» To do
Pictures are not part of the copy. Write out exactly the lines from the line with "Task: Go to 我的订单 in top navigation" through the end of the entries below.

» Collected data
-*-

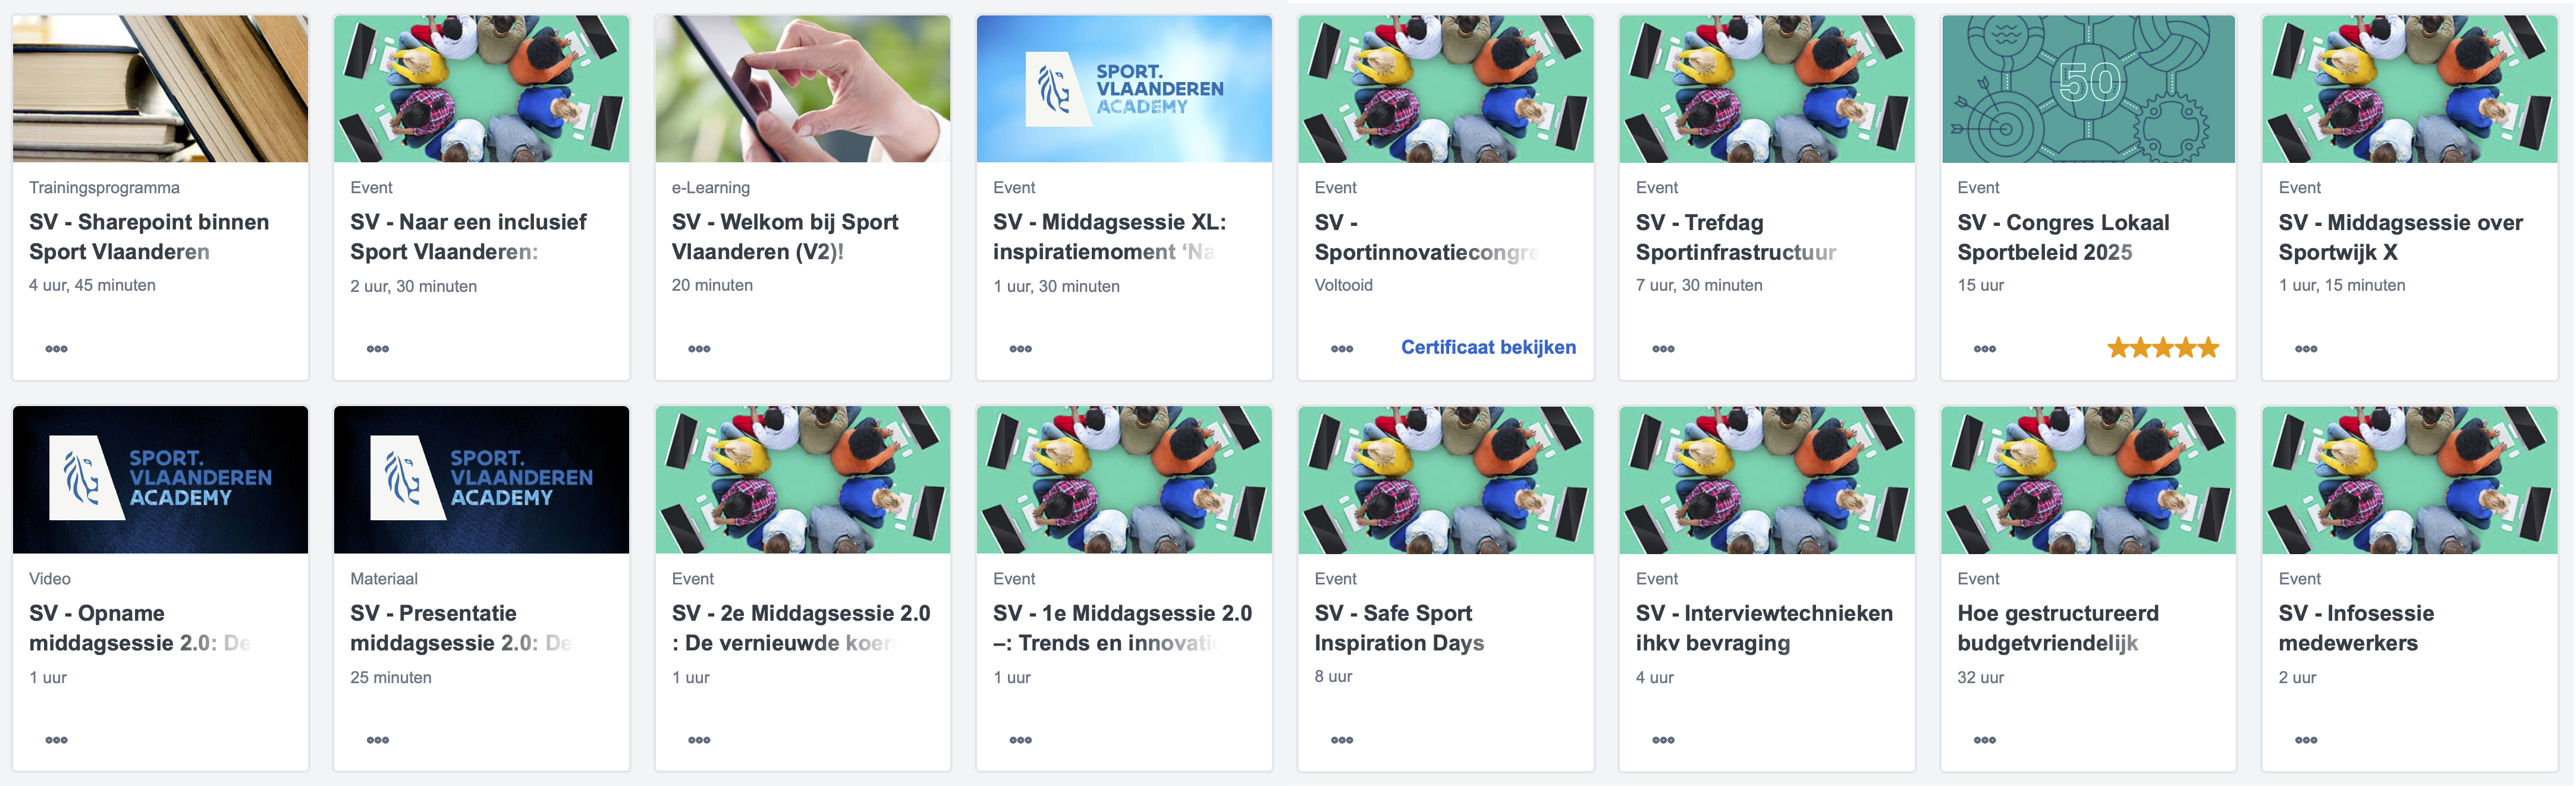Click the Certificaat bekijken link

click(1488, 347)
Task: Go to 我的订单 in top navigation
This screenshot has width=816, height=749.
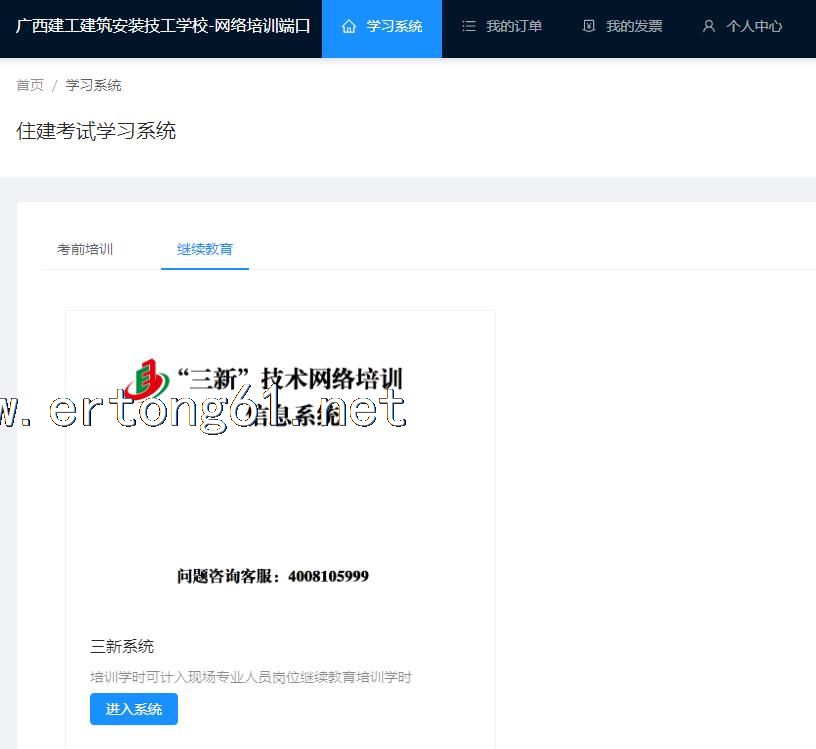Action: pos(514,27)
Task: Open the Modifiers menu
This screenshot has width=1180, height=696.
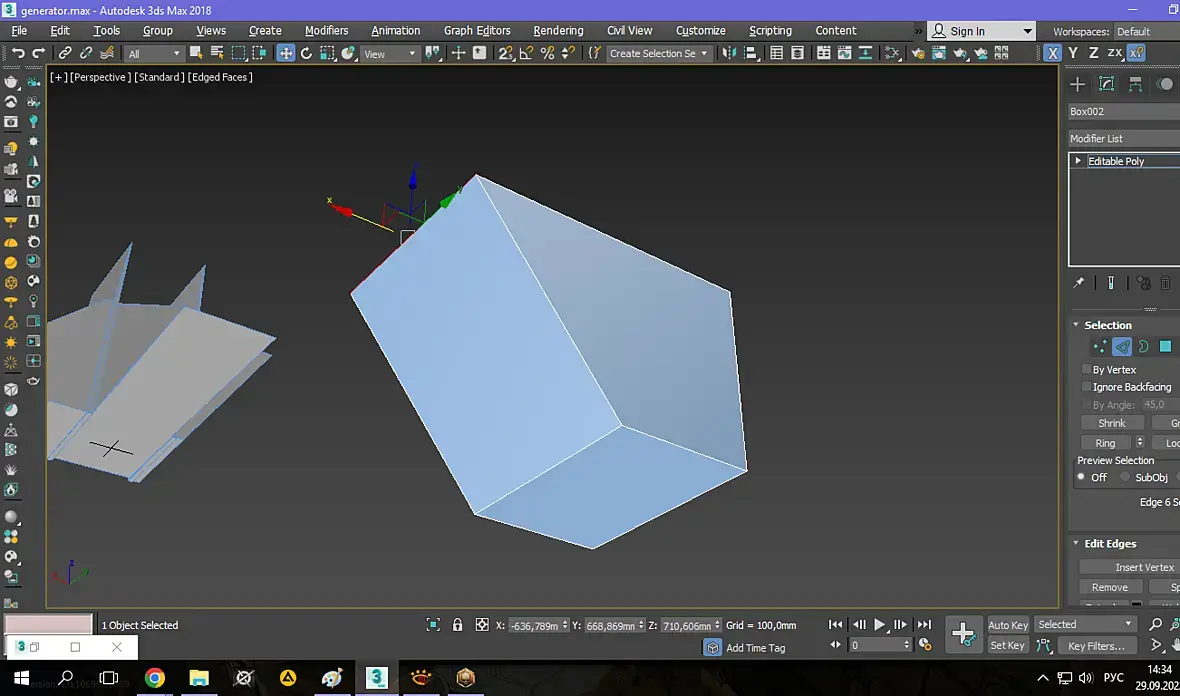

-*-

» Response box
Task: Go to 我的订单 in top navigation
This screenshot has width=816, height=749.
Action: pos(514,27)
Task: Open the Modifiers menu
This screenshot has width=1180, height=696.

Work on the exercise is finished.